In a recent newspaper column new West Ham manager Sam Allardyce placed the blame for the declining standards of soccer in the United Kingdom firmly at the feet of former Prime Minister Margaret Thatcher (I will leave aside the irony that he was writing this column for “The Sun” newspaper, one of Mrs Thatcher’s most vociferous supporters).
His argument was that her Conservative Government, elected in 1979, took the decision to sell off many of the public playing fields and furthermore refused to pay teachers for the extra time that they spent teaching sport, thus leading to an increase in both obesity and a general lack of fitness in the nation’s children which became a time-wasting, and sometime insurmountable, burden for any team that eventually took them on.
There is no doubt that obesity is an issue in the UK (as it is in much of the developed world) but to blame the demise of UK soccer purely on the Thatcher factor seems a stretch too far.
The fact that, of the four UK nations, only Scotland managed to qualify for the two World Cups prior to her election gives some indication that the game wasn’t in the healthy condition that Big Sam seems to imagine it was prior to her entering Number 10 Downing Street.

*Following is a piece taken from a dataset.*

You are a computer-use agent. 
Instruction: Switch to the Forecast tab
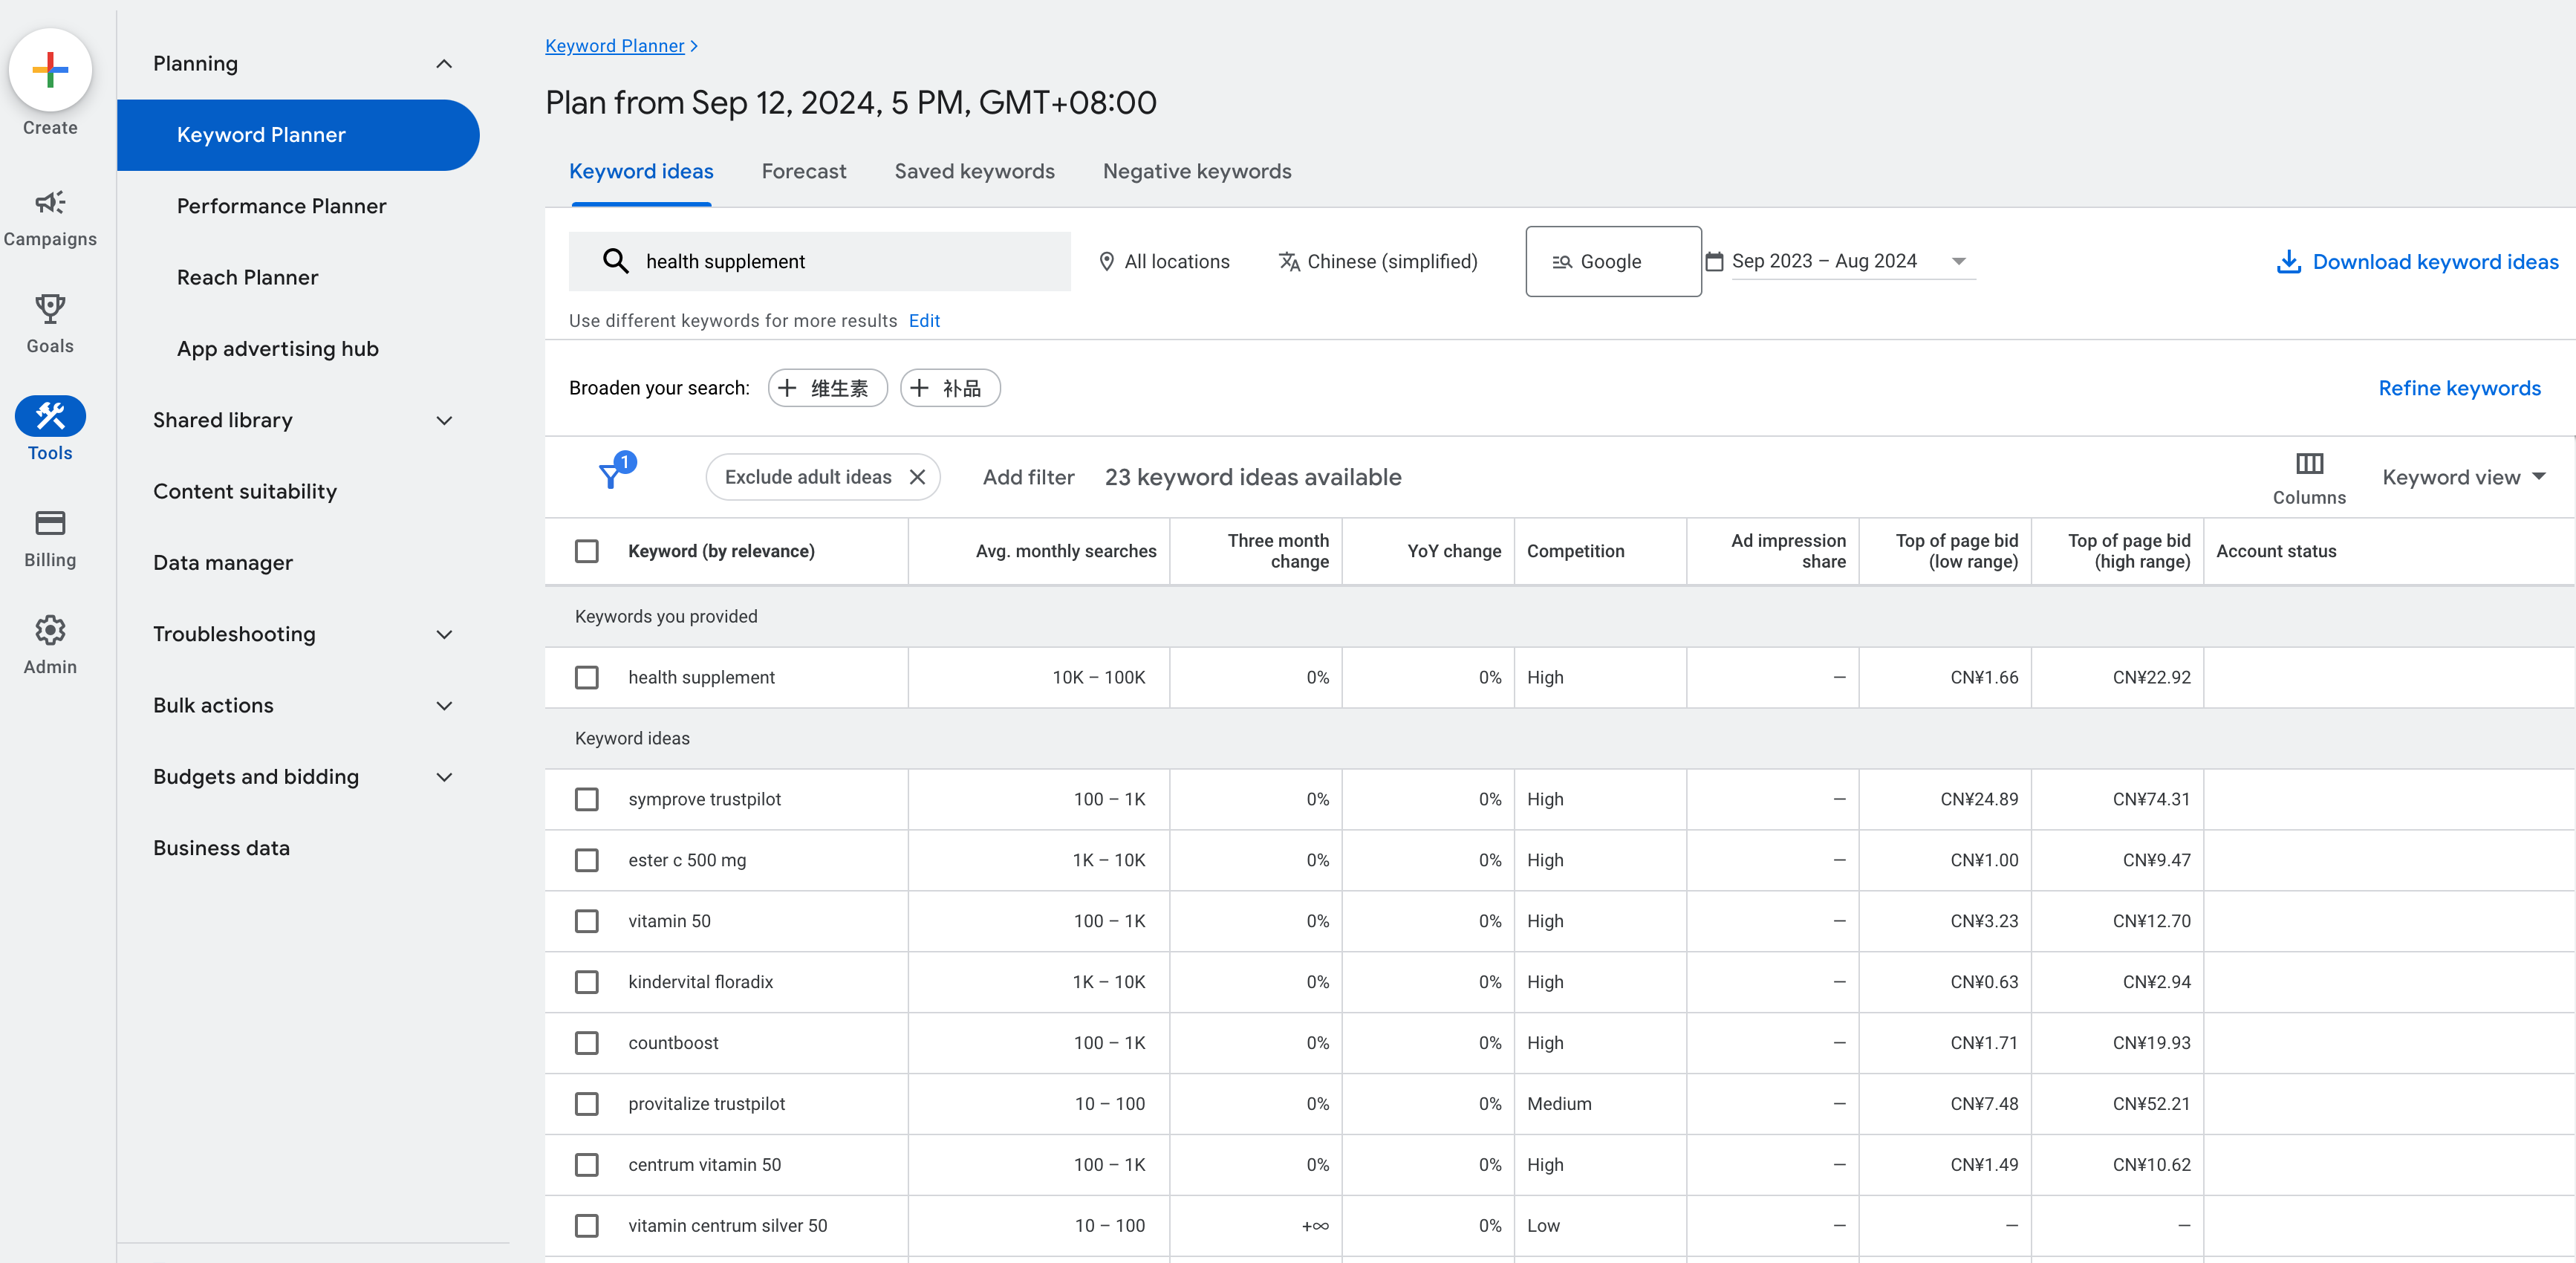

Perhaps though the real demise came in the post Heysel period, when a significant number of top flight players were denied the chance to play against their continental counterparts, and the domestic game spent a significant period of time in which it became even more insular than it had previously been.
Then in 1992 the advent of the Premier League, swiftly followed by the establishment of the European Champions League, swung the pendulum sharply in the other direction, with more technically gifted overseas players suddenly becoming highly prized assets and the more “agricultural” domestic stars becoming far less fashionable.
These two new competitions also led to an increased concentration of cash to a small number of big clubs which led to deeper squads, giving the genuinely talented young home-grown players greater riches but less playing time (Scott Parker at Chelsea anyone?).
So Sam seems to have got this one wrong. The game in the UK didn’t falter because Margaret Thatcher took away the playing fields, it faltered due to a variety of factors that were beyond the control of any government.
If you do want to blame her for something though (and believe me I do) then you can at least blame her for cultivating a society that prized financial value over all else, a political philosophy that was surely the catalyst that helped to create the cash driven behemoth that modern-day soccer has become.